(Task item)
The answer must consist of every record below, reproduced exactly.

(Stored records)
__________________________________________________
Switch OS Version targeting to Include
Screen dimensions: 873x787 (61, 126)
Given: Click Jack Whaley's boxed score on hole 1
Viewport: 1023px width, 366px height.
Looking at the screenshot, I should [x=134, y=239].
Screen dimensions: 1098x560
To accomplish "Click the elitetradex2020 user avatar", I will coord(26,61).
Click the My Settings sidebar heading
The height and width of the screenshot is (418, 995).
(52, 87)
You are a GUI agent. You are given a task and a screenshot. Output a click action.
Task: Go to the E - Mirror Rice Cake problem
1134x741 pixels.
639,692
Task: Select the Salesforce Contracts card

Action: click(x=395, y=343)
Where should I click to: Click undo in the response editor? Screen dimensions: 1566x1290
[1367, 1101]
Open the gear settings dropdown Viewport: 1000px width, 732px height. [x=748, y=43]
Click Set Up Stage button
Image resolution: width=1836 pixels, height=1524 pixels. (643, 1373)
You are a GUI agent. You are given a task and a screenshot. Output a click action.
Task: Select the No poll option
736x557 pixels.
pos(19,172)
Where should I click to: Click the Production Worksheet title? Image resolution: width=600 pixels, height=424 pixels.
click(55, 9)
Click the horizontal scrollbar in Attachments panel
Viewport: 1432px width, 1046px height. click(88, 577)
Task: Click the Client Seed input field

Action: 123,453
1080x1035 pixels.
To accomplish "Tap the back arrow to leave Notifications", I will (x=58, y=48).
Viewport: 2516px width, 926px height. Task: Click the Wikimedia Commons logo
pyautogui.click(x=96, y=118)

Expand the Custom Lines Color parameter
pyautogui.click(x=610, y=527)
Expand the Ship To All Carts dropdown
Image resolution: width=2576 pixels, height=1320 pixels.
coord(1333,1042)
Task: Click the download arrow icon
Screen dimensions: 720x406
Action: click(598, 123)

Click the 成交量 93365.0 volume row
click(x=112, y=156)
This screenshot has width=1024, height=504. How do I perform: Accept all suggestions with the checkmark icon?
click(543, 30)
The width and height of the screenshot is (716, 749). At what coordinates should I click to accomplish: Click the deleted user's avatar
__________________________________________________
(Response to this task)
Switch OS Version targeting to Include
Screen dimensions: 873x787 (61, 126)
Given: Click Jack Whaley's boxed score on hole 1
Viewport: 1023px width, 366px height.
Looking at the screenshot, I should [x=134, y=239].
Screen dimensions: 1098x560
To accomplish "Click the elitetradex2020 user avatar", I will coord(26,61).
Click the My Settings sidebar heading
The height and width of the screenshot is (418, 995).
(52, 87)
You are a GUI agent. You are given a task and a screenshot. Output a click action.
Task: Go to the E - Mirror Rice Cake problem
1134x741 pixels.
639,692
Task: Select the Salesforce Contracts card

Action: click(x=395, y=343)
Where should I click to: Click undo in the response editor? Screen dimensions: 1566x1290
[1367, 1101]
Open the gear settings dropdown Viewport: 1000px width, 732px height. [x=748, y=43]
Click Set Up Stage button
Image resolution: width=1836 pixels, height=1524 pixels. (643, 1373)
You are a GUI agent. You are given a task and a screenshot. Output a click action.
Task: Select the No poll option
736x557 pixels.
pos(19,172)
Where should I click to: Click the Production Worksheet title? Image resolution: width=600 pixels, height=424 pixels.
click(55, 9)
Click the horizontal scrollbar in Attachments panel
Viewport: 1432px width, 1046px height. click(88, 577)
Task: Click the Client Seed input field

Action: 123,453
1080x1035 pixels.
To accomplish "Tap the back arrow to leave Notifications", I will (x=58, y=48).
Viewport: 2516px width, 926px height. Task: Click the Wikimedia Commons logo
pyautogui.click(x=96, y=118)

Expand the Custom Lines Color parameter
pyautogui.click(x=610, y=527)
Expand the Ship To All Carts dropdown
Image resolution: width=2576 pixels, height=1320 pixels.
coord(1333,1042)
Task: Click the download arrow icon
Screen dimensions: 720x406
Action: click(598, 123)

Click the 成交量 93365.0 volume row
click(x=112, y=156)
This screenshot has width=1024, height=504. How do I perform: Accept all suggestions with the checkmark icon?
click(543, 30)
The width and height of the screenshot is (716, 749). At what coordinates should I click to accomplish: Click the deleted user's avatar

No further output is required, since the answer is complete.